Sehzade Ohran Osmanoğlu et la basilique Sainte-Sophie, par Frédéric de Natal.
Source : http://www.monarchiesetdynastiesdumonde.com/
«La Grèce ne peut prétendre à avoir des droits sur [la basilique de] Sainte-Sophie». La charge est venue de la bouche même d’un descendant de Mehmet II, ce sultan qui s’est emparé de Constantinople en mai 1453. Symbole de la puissance chrétienne orthodoxe, les turcs s’empresseront un siècle plus tard de lui rajouter des minarets et de la coiffer d’un croissant. C’est la république d’Atatürk qui décide finalement de désacraliser «AyaSofia» et d’en faire un musée.
Source de tensions permanentes entre le monde orthodoxe et musulman, le président Recep Tayip Erdogan souhaite aujourd’hui lui redonner son statut religieux. Le Sehzade impérial Ohran Osmanoğlu a apporté son soutien au gouvernement et ne mâche pas ses mots.
La basilique de Sainte Sophie d’Istanbul est soudainement devenue un enjeu politique et religieux pour Ankara. Le président islamo-conservateur Recep Tayip Erdogan a demandé au Conseil d’Etat, la juridiction administrative suprême, d’étudier la possibilité d’annuler le décret de novembre 1934 qui a transformé ce bijou artistique byzantin en musée. Pour le dirigeant turc, il y a urgence à redonner le statut religieux à Sainte-Sophie, passée de basilique à mosquée après 1453. Un projet qui a reçu le soutien de la maison impériale des Osmanoğlu. «Bien qu'il n'y ait aucun obstacle juridique, politique et administratif à la transformer en mosquée, chaque fois qu'elle a été ouverte au culte, il y a toujours eu des oppositions venue de l'intérieur et de l'extérieur» s’agace le Sehzade (prince) Ohran Osmanoğlu, porte-parole auto-proclamé de l'ancienne dynastie régnante. L’arrière-arrière-petit-fils du sultan Abdul Hamid II va plus loin et pointe du doigt la Grèce qui a abrité encore quelques années après la conquête de Constantinople, des principautés byzantines sur son sol et qui estime être l’héritière de Constantin XI Paléologue (le dernier Basileus à avoir régné sur Byzance). Une épopée qui continue de fasciner aujourd’hui tout un chacun. «La Grèce ne peut prétendre à avoir des droits sur [la basilique de] Sainte-Sophie, ses demandes n'ont pas la moindre valeur» écrit-il dans un éditorial publié dans le journal-TV en ligne «Ogun Haber». «Nous avons transformé un empire intriguant et corrompu en un état de miséricorde et nous avons permis à l’humanité de connaître les bienfaits de la civilisation islamique» n’hésite pas à déclarer dans un autre éditorial le prince impérial.

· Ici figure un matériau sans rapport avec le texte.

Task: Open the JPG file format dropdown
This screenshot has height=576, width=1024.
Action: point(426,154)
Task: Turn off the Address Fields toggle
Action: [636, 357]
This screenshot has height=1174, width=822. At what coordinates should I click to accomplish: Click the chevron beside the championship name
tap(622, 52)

«Une conquête qui a été bénie par le prophète» affirme Ohran Osmanoğlu qui calque sa voix à celle des plus nationalistes de ses compatriotes. «Je rappelle aux grecs que la mosquée de Cordoue a été convertie en cathédrale par les catholiques et que des centaines d'objets historiques ont été volés et dispatchés. Bien sûr, ce n’est certainement pas aujourd’hui que nous allons apprendre à ces gens* le respect des civilisations et des cultures» poursuit de manière très virulente le prince. «A l’époque, cela n’a pas posé de problèmes aux grecs, aux arméniens ou aux catholiques que des appels à la prière soient émis » dans Sainte-Sophie feint-il de s’étonner après que le patriarche de Constantinople, Bartholémée Ier, ait exhorté les autorités turques à conserver le statu quo de la Basilique. «Sa conversion en mosquée inciterait des millions de chrétiens du monde entier à prendre position contre l’islam» a averti le chef spirituel des orthodoxes qui n’a pas oublié que c’est ici que les empereurs byzantins furent tous couronner.

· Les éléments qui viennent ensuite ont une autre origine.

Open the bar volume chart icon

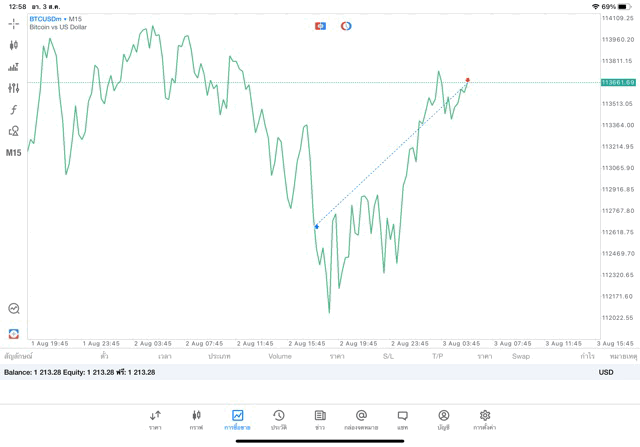tap(14, 67)
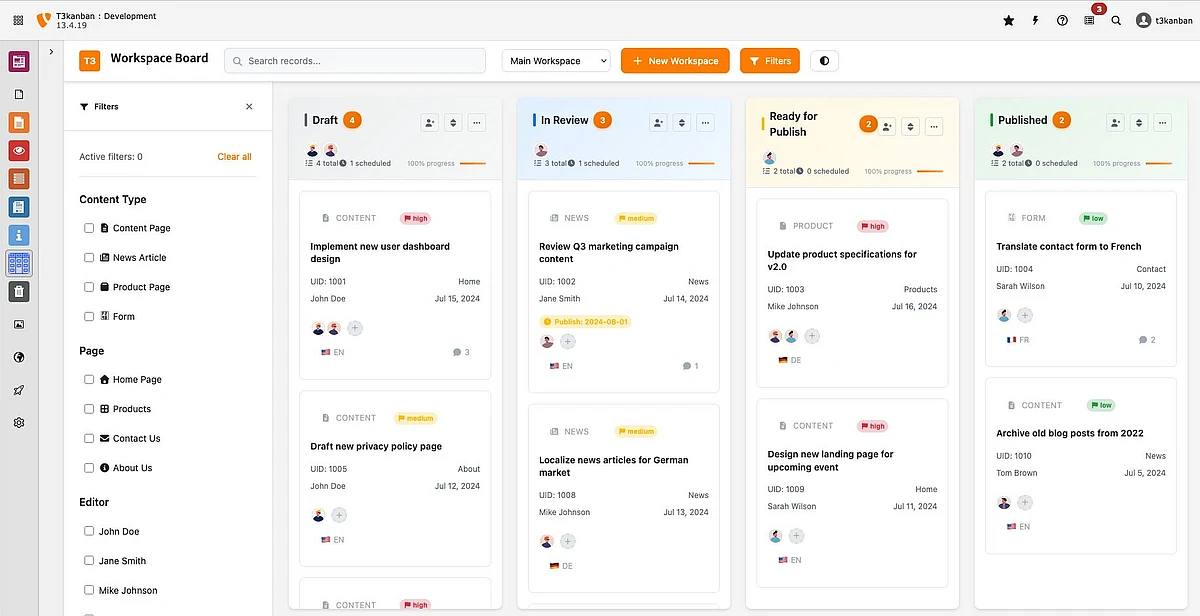Click the sort icon in In Review column
Image resolution: width=1200 pixels, height=616 pixels.
(682, 123)
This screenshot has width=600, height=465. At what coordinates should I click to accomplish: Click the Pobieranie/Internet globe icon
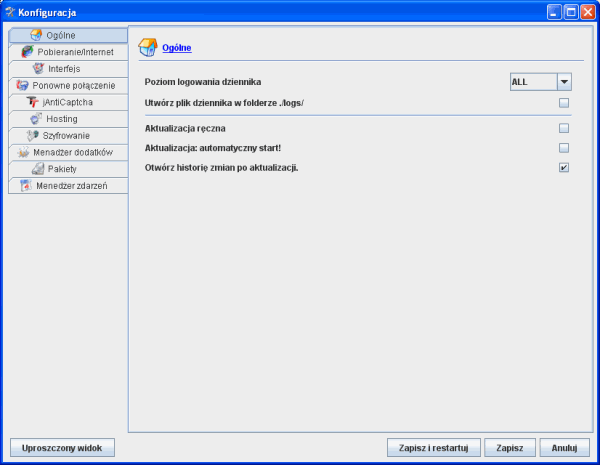pyautogui.click(x=28, y=52)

D’ailleurs au cours du début du XXème siècle, les grecs tentèrent (en vain) de planifier l’invasion de la Turquie. Le roi de Grèce, lui-même, avait pris le nom de Constantin XII afin de situer dans la ligne droite de succession des Comnènes, Doukas et autres Paléologues. Un pays qui n’a toujours pas digéré l’invasion et l’occupation d’une partie de Chypre en 1974, gardienne d’un héritage que revendiquèrent aussi les Romanov par la suite. «Sainte-Sophie a toujours été dans l’agenda de notre nation» continue Ohran Osmanoğlu qui ne cache pas son soutien à l'initiative de Recep Tayip Erdogan. «Nous attendons désormais l’accord nécessaire du Conseil d'État afin qu’il autorise la re-transformation de ce musée en mosquée, témoin de notre héritage conquérant» renchérit le prince. «Ne fragilisez pas le dialogue inter-religieux» a plaidé le patriarche de Russie au gouvernement turc et dont la demande traduit les préoccupations palpables sur le sujet, visibles depuis des mois, de la part des chrétiens orthodoxes.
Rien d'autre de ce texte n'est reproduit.